**What to work on**
From the line containing "You are a computer-use" onward, every line of the entries is to be set down exactly, the last line included.

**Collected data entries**
= = = = = = =
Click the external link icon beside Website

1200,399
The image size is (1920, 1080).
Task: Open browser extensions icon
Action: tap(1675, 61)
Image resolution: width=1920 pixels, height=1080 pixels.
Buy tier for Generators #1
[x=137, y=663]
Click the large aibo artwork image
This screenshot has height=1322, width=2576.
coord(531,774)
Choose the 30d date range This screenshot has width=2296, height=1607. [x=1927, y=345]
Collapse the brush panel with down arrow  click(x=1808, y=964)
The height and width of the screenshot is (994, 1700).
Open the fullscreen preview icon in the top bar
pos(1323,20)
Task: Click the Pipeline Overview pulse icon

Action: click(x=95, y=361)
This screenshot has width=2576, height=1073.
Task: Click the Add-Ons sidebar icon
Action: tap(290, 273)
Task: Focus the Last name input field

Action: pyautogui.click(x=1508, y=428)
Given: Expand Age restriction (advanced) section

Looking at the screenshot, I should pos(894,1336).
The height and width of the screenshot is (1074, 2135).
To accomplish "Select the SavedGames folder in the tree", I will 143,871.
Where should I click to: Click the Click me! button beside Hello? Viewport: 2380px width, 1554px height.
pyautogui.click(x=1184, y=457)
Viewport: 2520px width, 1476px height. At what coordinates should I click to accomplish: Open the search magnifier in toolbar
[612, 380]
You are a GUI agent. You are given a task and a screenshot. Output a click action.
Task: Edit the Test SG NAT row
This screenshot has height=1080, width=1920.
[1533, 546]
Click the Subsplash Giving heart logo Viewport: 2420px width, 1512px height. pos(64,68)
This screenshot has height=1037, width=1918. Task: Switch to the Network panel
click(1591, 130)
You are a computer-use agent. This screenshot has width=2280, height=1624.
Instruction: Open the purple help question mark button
= = = = = = =
**Answer below**
You are a computer-use agent. This screenshot has width=2280, height=1624.
Instruction: Open the purple help question mark button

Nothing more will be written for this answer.